Code = OK, connect to outside = bad! (Score:4, Insightful)
Executable code should not be embedded in documents
Why not? Seriously, why not?
The real problem, IMNSHO, is not that there's code, but that the code is allowed to do other things than to just compute stuff.
I'm not really sure why you'd want documents to contain code, but I can imagine someone might want to say "the first 20 primes are 2, 3, ..." and have the computation done at "run"-time. Or at least, something else interesting that exceeds the capabilities of easily analyzable language classes (regular, context-free).
The badness happens when document-embedded code can read my file system, write to my file system, run other programs that are outside its own sandbox, or talk to others via the network.
(I think the Java security model tried to do approximately this.)
As a way to attack parts of the problem, perhaps document readers should just run the format interpretation code in a process which drops all unnecessary capabilities?
At least in principle, being able to compute doesn't mean being able to violate your security concerns.

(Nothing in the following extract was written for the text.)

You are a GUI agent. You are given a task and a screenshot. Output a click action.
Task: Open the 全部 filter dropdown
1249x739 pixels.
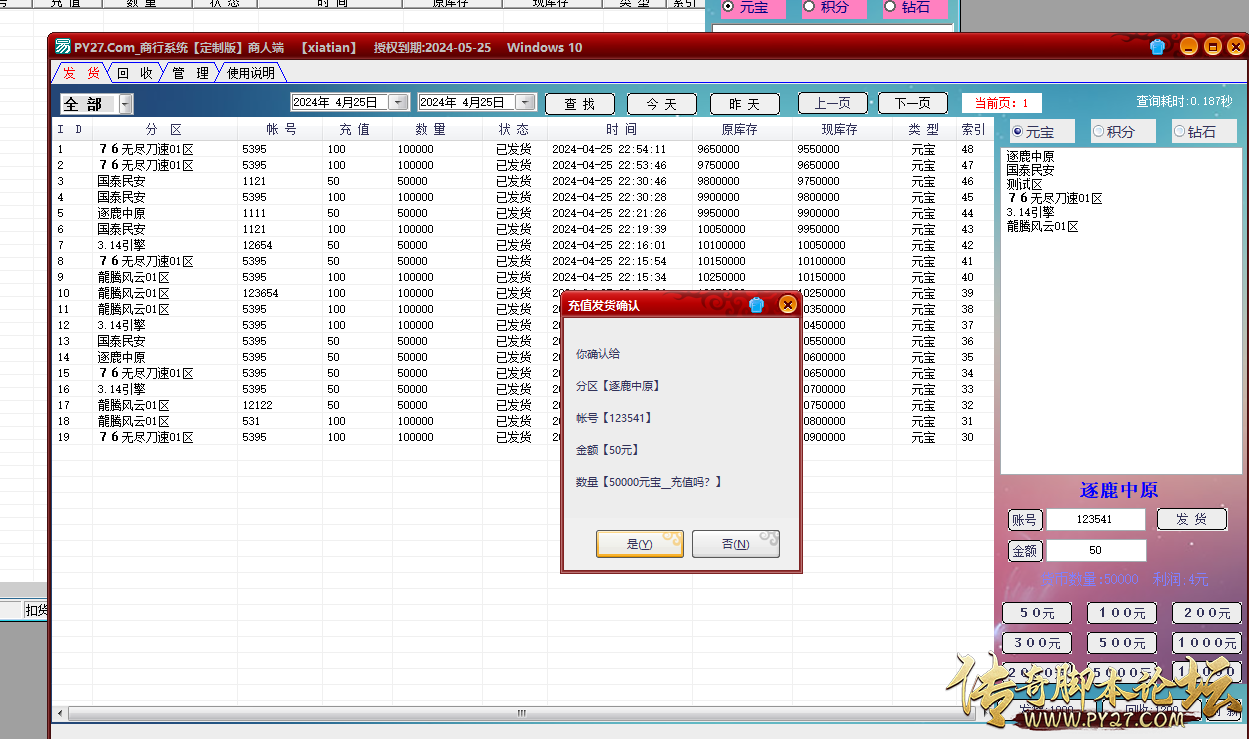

In haskell terms, none of the code inside a document should have the type `IO a', and then you'd be safe (assuming of course that unsafePerformIO and the like didn't exist).
Re:Curse you, von Neumann! (Score:1, Insightful)
I just don't get it. What exactly is so difficult about the concept of a file format containing data only, that is passively rendered by an application?
The post directly above this post [slashdot.org] responds so nicely to your post that I wanted to make sure you saw it.
Re:Not PDF vulnerability ... Adobe vulnerability (Score:3, Insightful)
I've lost count of the number of hours I've spent on the phone to users who imagine that editing PDFs with Acrobat Professional is going to be easy.
The problem is that people do not understand the difference between a text editor or word processor and a print layout or typesetting program. Acrobat is more like the latter and less like the former. If people understood a bit more about the different goals of these different programs then they would not be as surprised that it isn't easy to use a professional print layout tool just like they would use a word processor.
Adobe Reader is just the latest example. (Score:3, Insightful)
I'll bet you're right: there's simply too much source code in a modern-day free software OS for any one user to inspect it all, much less change it to suit their needs. But to jump from this perfectly reasonable conclusion to rejecting the freedoms of free software is illogical, ignores the lessons of history, and is therefore most unwise.
You're always better off with the freedoms of free software even if you don't leverage all of those freedoms yourself. This is one of the great differences between the "free software" movement and the "open source" movement: software freedom (what open source was designed to not talk about) is a good unto itself. I don't buy that the advantages of the open source development methodology are as uniform as I'd like because I know of plenty of programs licensed under OSI-approved licenses which are inferior to their proprietary alternatives or are simply poorly written in a way you can see without comparing to any other program. Instead I choose the software that respects my software freedom, even if it's not the most reliable or powerful, because I know if I need to inspect or improve that program myself, hire someone else to help me, or ask for help from the community I have the permission to do that. Proprietary software takes those possibilities off the table and leaves me to negotiate with a monopolist. Some proprietary software even denies me the freedom to run the program.
I'm not interested in "OSS" and I've demonstrated my willingness to pay money for my software freedom if need be (unlike some who want free-as-in-cost software, I'm for commercial software development and distribution). I'm interested in the freedom which lets me control my computer to the limits of my efforts, and the freedom to share any improvements I want to share (even commercially). I'm interested in building and defending the community that comes from valuing software freedom for its own sake, so I'm a free software activist.